-- WHAT YOU WILL DO --
Reproduce, exactly and in full, only the lines below from the one containing "Given: Click the Dokumentacje breadcrumb link" through the one containing "Task: Choose the Go to slide action".

-- Stored data entries --
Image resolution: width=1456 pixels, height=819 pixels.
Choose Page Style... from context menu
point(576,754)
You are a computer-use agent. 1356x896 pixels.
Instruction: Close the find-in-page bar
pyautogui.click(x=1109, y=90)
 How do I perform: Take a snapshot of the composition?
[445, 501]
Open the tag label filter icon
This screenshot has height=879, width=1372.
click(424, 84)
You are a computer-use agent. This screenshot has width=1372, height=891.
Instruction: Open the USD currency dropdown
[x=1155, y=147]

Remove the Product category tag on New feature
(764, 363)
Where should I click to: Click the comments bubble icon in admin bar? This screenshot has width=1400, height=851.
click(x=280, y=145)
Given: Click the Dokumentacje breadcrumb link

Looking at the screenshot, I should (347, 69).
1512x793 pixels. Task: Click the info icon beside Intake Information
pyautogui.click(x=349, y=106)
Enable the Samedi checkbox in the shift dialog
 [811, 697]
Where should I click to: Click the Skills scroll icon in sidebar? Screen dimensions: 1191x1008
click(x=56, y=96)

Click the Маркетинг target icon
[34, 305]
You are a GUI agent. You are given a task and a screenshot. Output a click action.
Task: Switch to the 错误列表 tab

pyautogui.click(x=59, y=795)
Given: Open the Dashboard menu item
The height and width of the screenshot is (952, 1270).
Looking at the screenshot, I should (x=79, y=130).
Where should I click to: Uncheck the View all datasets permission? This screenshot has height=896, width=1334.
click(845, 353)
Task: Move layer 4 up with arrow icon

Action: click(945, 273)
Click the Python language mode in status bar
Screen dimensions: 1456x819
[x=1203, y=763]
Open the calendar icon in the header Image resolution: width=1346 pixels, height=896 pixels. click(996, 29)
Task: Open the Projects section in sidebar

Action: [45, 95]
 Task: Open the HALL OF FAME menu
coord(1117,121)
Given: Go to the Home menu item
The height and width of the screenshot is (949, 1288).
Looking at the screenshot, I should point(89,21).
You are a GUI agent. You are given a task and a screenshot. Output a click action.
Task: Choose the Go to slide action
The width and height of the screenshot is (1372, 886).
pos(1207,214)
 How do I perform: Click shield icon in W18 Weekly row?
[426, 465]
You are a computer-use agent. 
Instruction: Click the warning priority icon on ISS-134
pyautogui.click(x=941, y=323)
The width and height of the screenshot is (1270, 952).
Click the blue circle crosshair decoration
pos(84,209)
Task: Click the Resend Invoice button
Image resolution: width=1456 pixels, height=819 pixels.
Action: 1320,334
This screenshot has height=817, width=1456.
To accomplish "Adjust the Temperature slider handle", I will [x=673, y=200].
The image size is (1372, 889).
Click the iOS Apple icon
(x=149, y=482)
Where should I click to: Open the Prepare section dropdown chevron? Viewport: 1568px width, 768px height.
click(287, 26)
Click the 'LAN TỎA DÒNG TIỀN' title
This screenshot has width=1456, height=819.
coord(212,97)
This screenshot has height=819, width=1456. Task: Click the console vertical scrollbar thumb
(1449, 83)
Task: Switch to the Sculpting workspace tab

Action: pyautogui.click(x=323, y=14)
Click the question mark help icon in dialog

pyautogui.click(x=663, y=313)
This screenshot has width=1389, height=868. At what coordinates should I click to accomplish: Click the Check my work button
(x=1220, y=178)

-- OUTPUT FOR THIS EXERCISE --
Given: Click the Dokumentacje breadcrumb link

Looking at the screenshot, I should (347, 69).
1512x793 pixels. Task: Click the info icon beside Intake Information
pyautogui.click(x=349, y=106)
Enable the Samedi checkbox in the shift dialog
 [811, 697]
Where should I click to: Click the Skills scroll icon in sidebar? Screen dimensions: 1191x1008
click(x=56, y=96)

Click the Маркетинг target icon
[34, 305]
You are a GUI agent. You are given a task and a screenshot. Output a click action.
Task: Switch to the 错误列表 tab

pyautogui.click(x=59, y=795)
Given: Open the Dashboard menu item
The height and width of the screenshot is (952, 1270).
Looking at the screenshot, I should (x=79, y=130).
Where should I click to: Uncheck the View all datasets permission? This screenshot has height=896, width=1334.
click(845, 353)
Task: Move layer 4 up with arrow icon

Action: click(945, 273)
Click the Python language mode in status bar
Screen dimensions: 1456x819
[x=1203, y=763]
Open the calendar icon in the header Image resolution: width=1346 pixels, height=896 pixels. click(996, 29)
Task: Open the Projects section in sidebar

Action: [45, 95]
 Task: Open the HALL OF FAME menu
coord(1117,121)
Given: Go to the Home menu item
The height and width of the screenshot is (949, 1288).
Looking at the screenshot, I should point(89,21).
You are a GUI agent. You are given a task and a screenshot. Output a click action.
Task: Choose the Go to slide action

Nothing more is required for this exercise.